High CPU load for database server if project has a large number of pipelines
Issue
If the database CPU load is very high, it could be caused by the auto cancel redundant pipelines setting. This issue can affect the Sidekiq queue slowing down background jobs processing, causing side-effects such as Pipelines taking a long time picking up jobs, Merge Requests taking a long time to load and overall instance slowness.
Environment
-
Impacted offerings:
- GitLab Self-Managed
-
Impacted versions:
- Up to 17.4.2.
Cause
When auto-cancel redundant pipelines is enabled for a project, the CancelRedundantPipelinesService
uses a database query to find all pipelines created before a certain date. This query adds a lot of CPU utilization on the database server when a project has a large number of pipelines.
Resolution
To identify if this issue is the causation of the CPU load:
- Check the Sidekiq queue and utilization.

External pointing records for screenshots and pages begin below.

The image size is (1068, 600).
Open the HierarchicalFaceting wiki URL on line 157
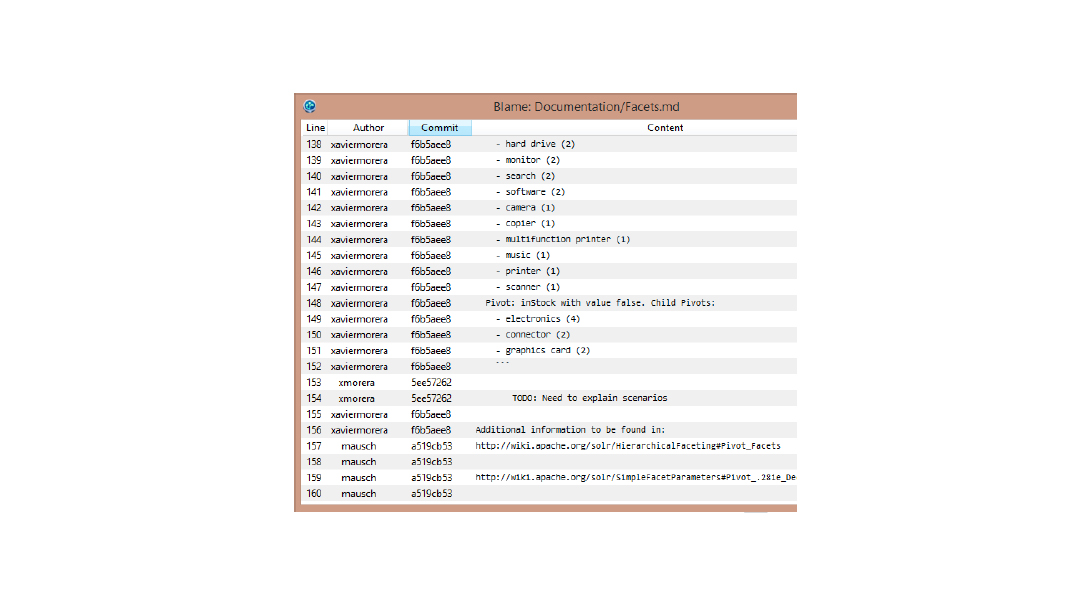coord(627,446)
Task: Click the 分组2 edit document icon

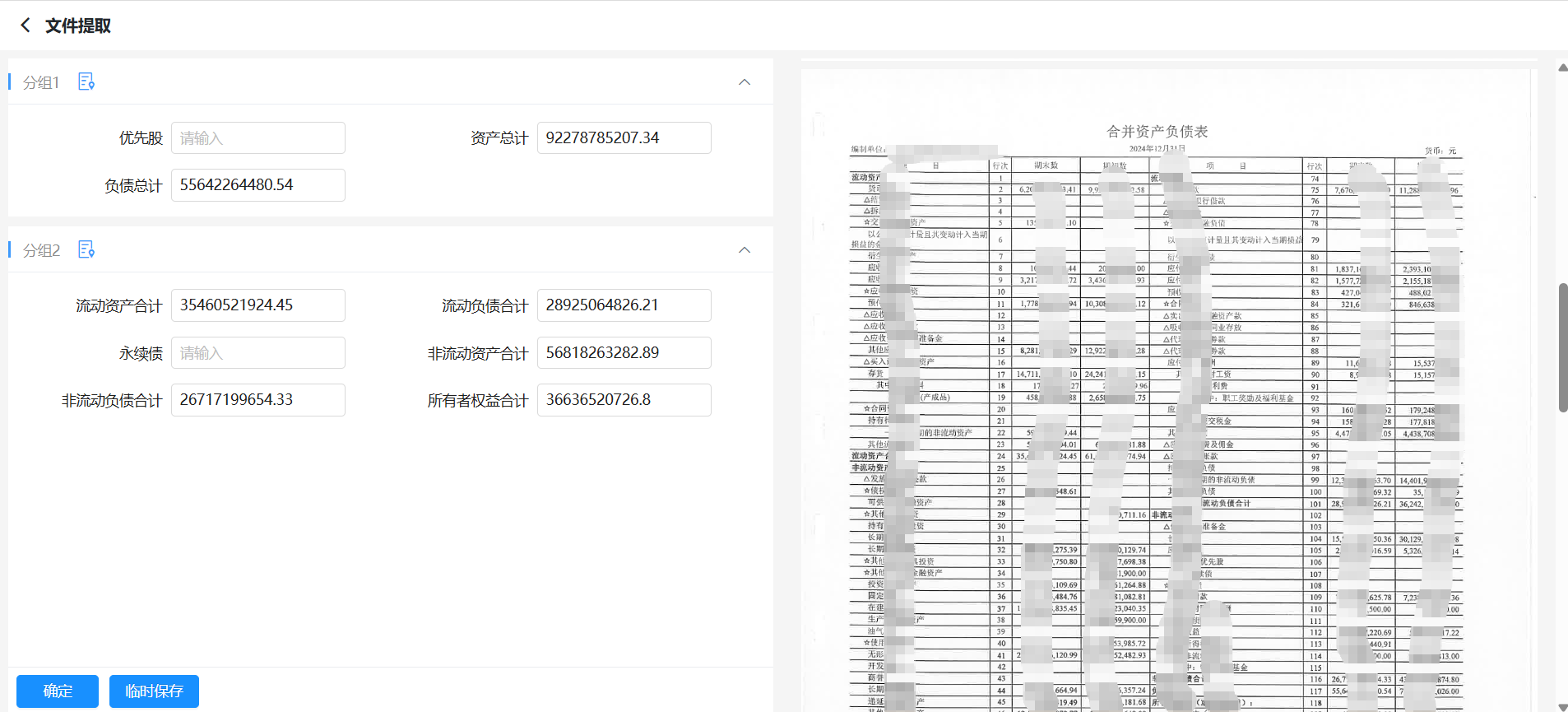Action: point(86,249)
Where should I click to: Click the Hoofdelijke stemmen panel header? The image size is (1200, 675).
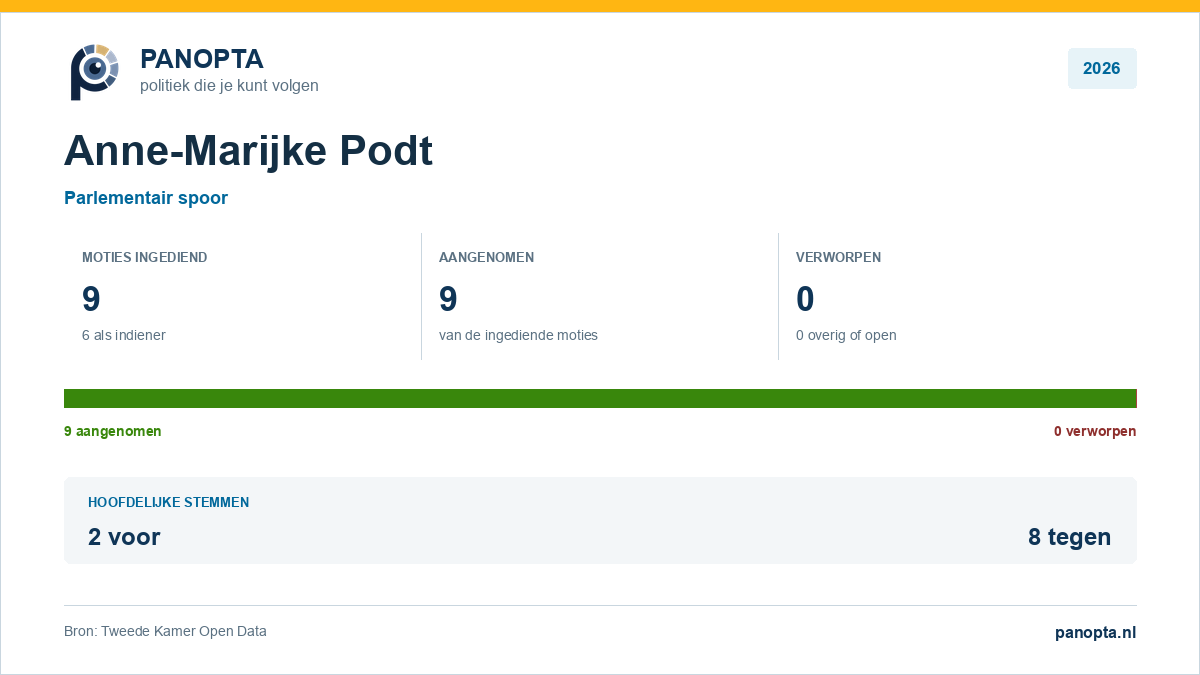pos(169,502)
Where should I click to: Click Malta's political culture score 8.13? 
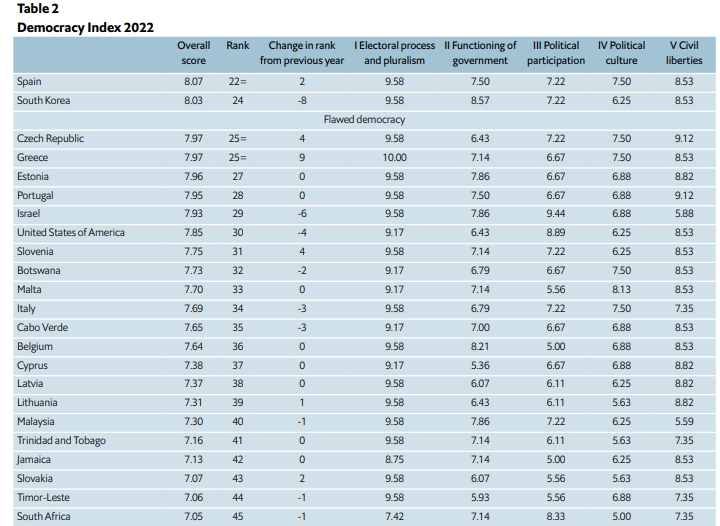621,290
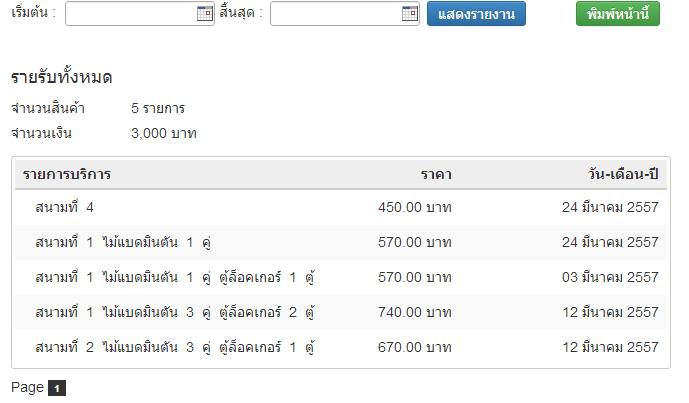Click the ราคา column header
The image size is (689, 403).
click(x=436, y=175)
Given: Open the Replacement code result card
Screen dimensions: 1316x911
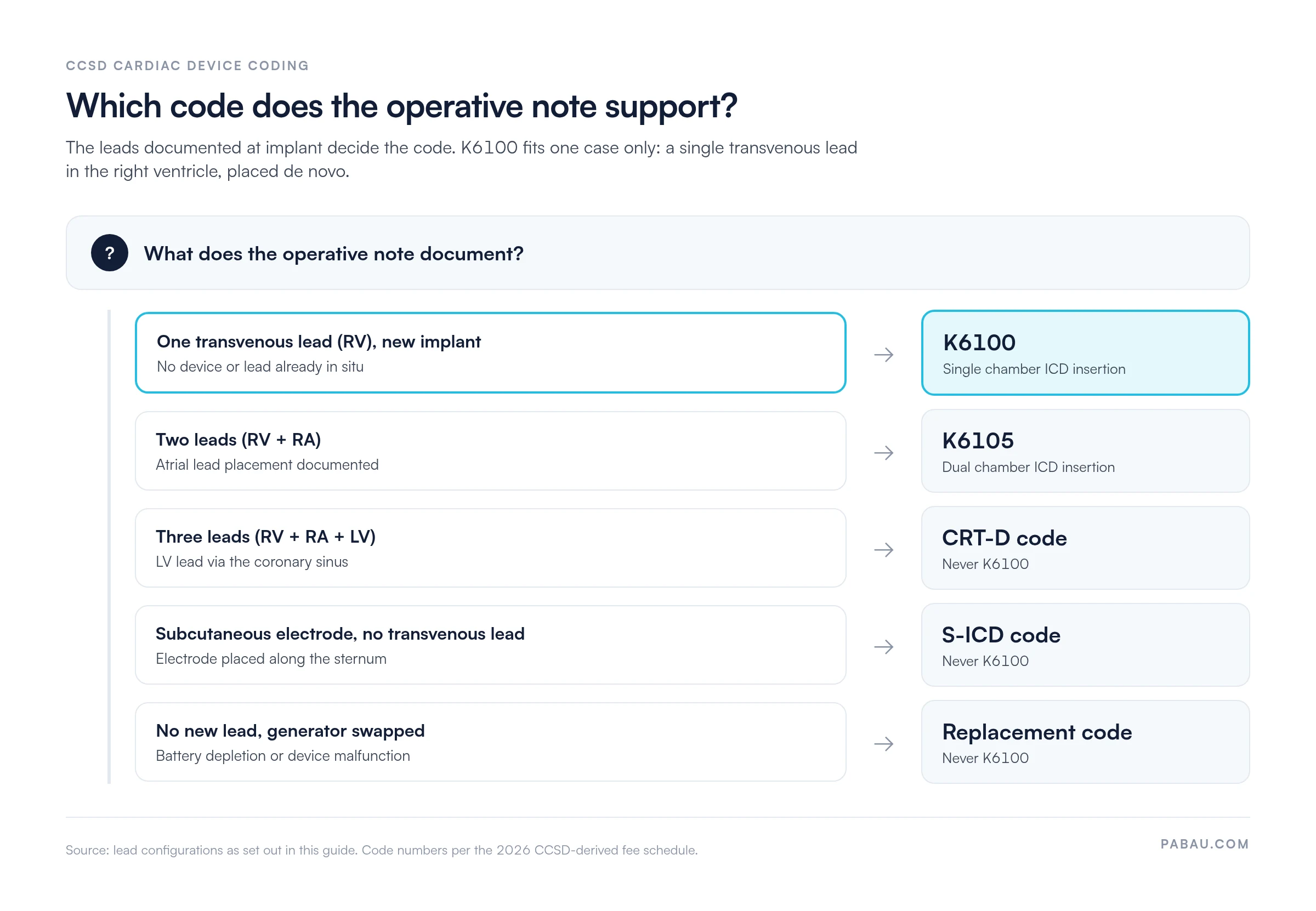Looking at the screenshot, I should [x=1085, y=742].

Look for the
CancelRedundantPipelinesService
worker — it is usually long-running or will have large amounts jobs in the queue. - Run the using the database console to identify the projects with the largest amounts of pipelines:
select project_id, count(project_id) as pipeline_count from ci_pipelines group by project_id having count(project_id) > 10000 order by pipeline_count desc;
- You can disable auto-cancel redudant pipelines for the projects with the largest number of pipelines, or disable instance-wide by enabling the feature flag
disable_cancel_redundant_pipelines_service
in the Rails console:Feature.enable(:disable_cancel_redundant_pipelines_service)
To workaround this issue without disabling the auto-cancel redundant pipelines settings on the project:
- Allocate more CPU resources to the database server.
- If Sidekiq is overloaded, you might need to add more Sidekiq processes for the
ci_cancel_redundant_pipelines
queue if your projects have a very large number of pipelines.